Hot and Cold Compression
Applying an ice pack on the affected area will not just relieve the inflammation but will work on reducing the pain as well.
Apply every couple of hours for the first few days till the pain subsides. Also make sure to keep the ice pack in position on the affected area as long as comfortable to have maximum effect.
Consult Doctor for NSAIDs
Consulting the doctor for anti-inflammatory drugs that would help if the pain and the inflammation gets worse is necessary. You can also take over-the-counter NSAIDs like Ibuprofen, Naproxen as well as Aspirins.
Massage and Therapy
Massage has also been known to provide a lot of relief in case of rhomboid pain. Physical therapy in terms of exercises is also highly recommended as these can be easily performed in the comfort of your home.
There are a lot of exercises that you might want to try to keep the rhomboid muscle pains in check in future. Also remember to properly warm up when you start with each exercise session.
This exercise entails stretching your arms in front, with one clasped over the top of the other and reaching slowly forward.
This exercise will give your muscles a gentle stretch that will ease the pain quite a lot if you keep at it for a few days. While you are reaching forward with your clasped hands, try bending your head forward as well and hold this position for 15-30 seconds. Do not bend downwards as that might stretch the rhomboid muscles too much.

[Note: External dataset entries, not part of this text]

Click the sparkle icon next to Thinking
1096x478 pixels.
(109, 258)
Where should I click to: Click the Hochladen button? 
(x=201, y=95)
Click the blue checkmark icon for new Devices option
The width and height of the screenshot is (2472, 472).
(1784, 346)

This exercise helps in stretching the arm and shoulder blade muscles and gives you the necessary flexibility but be careful not to overstretch your already stressed muscles. Repeat 2-4 times.
Exercise Band Stretch
Exercising using an exercise band like a Thera-band or surgical tubing also helps a lot with the rhomboid pain in the long run.
For this exercise, place an exercise band around a bedpost almost waist high and while facing the post at an arm’s length pull onto the ends of the band in such a way that your elbows are at your sides at a 90 degrees forming the angle of the letter “L” and your shoulder blades move towards each other and then return to the position you started with. Repeat a maximum of 12 times.
Neck Muscle Stretch
This is a neck stretch which helps in easing the muscles of your back pain thereby helping with the rhomboid pain. For this you need to keep an erect posture and look straight ahead, letting your head tip from your left shoulder towards your right shoulder.
Always remember to keep your shoulders down while doing this exercise as this works better when your shoulders are in the relaxed position.
Hold the positions for 15-30 seconds and work your neck again in the opposite direction i.e from your right shoulder to your left shoulder. Repeat 3 sets each.
Rotating your neck is another good way of easing your neck and upper back muscles and will help with the pain as well.
For this exercise, you need to keep your chin at a perpendicular level with your chest and then start rotating your head from side to side making a half circle but remember not to strain your neck and back muscles at any point during this exercise since that might aggravate the pain by stressing the rhomboid muscles more.
Hold the position for 15-30 seconds after each rotation and repeat 3 sets on either side.